Credit: TMS Illustration/Donna Grethen

As public employee unions have come under growing pressure from financially strapped states, their defenders have often claimed the unions are being scapegoated for someone else's failings.

It was the bankers that brought us the recession, this argument goes. That in turn cut state revenue, which led to demands for givebacks from the unions.

On the other side of the political spectrum, of course, public employee unions are said to be at the heart of the problem, with their rigid work rules, bloated benefits and early retirements. The spiraling cost of teachers, cops and other government workers -- in particular, their pensions -- was going to do us in sooner or later, regardless of the recession.

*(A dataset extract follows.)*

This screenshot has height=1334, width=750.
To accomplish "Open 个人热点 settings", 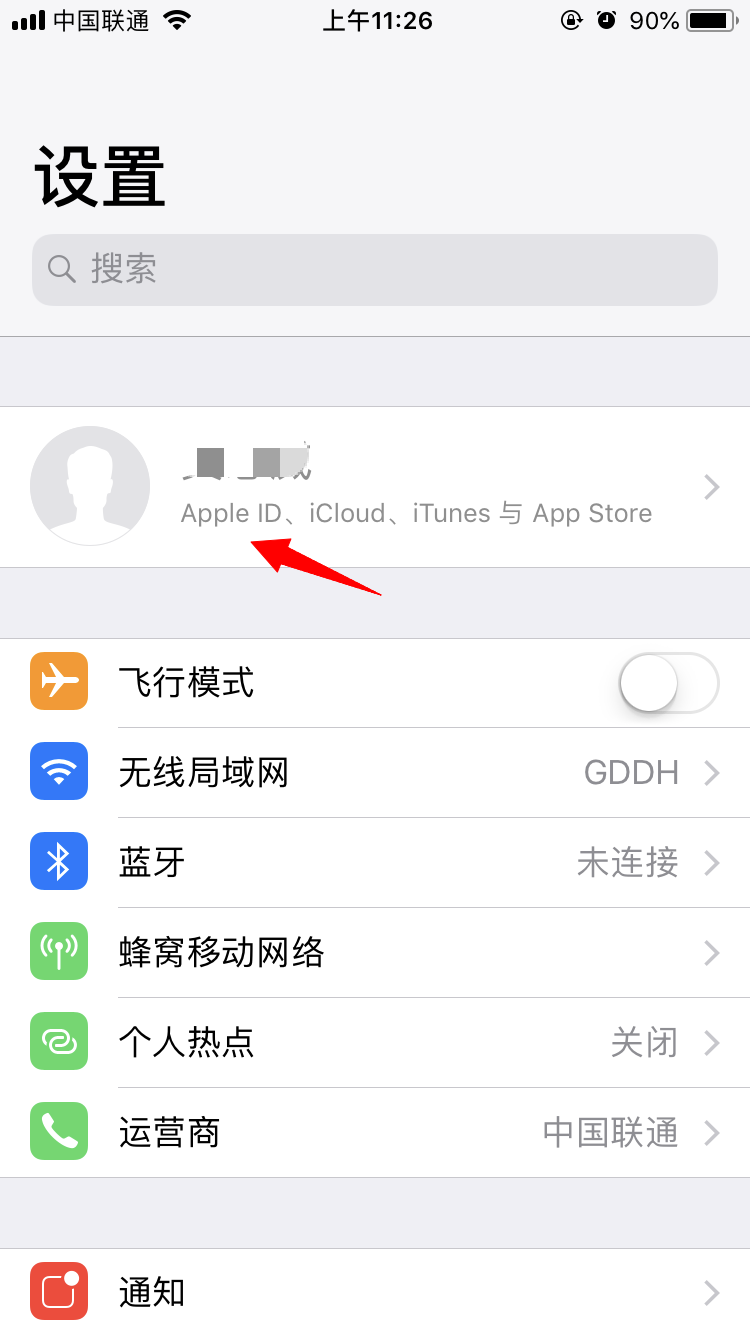I will (375, 1043).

Customarily, this is the point at which the columnist, citing some larger yet less noticed issue, triumphantly pronounces both sides wrong. The debate itself is branded "sterile" and everyone is sent home with a good spanking.

It's much less common that we pundits get to say the opposite, yet here at last is that rarest of disputes -- one in which both sides are absolutely right.

You don't have to love bankers to recognize that public employees, at least in a state like New York, have far too much power, which they've exercised to the detriment of the public. In Suffolk County, for instance, it costs roughly $200,000 a year to put a police officer on the street. And across the country, teachers unions have stymied reform and protected incompetents, even while (in New York at least) school taxes rise faster than inflation year after year.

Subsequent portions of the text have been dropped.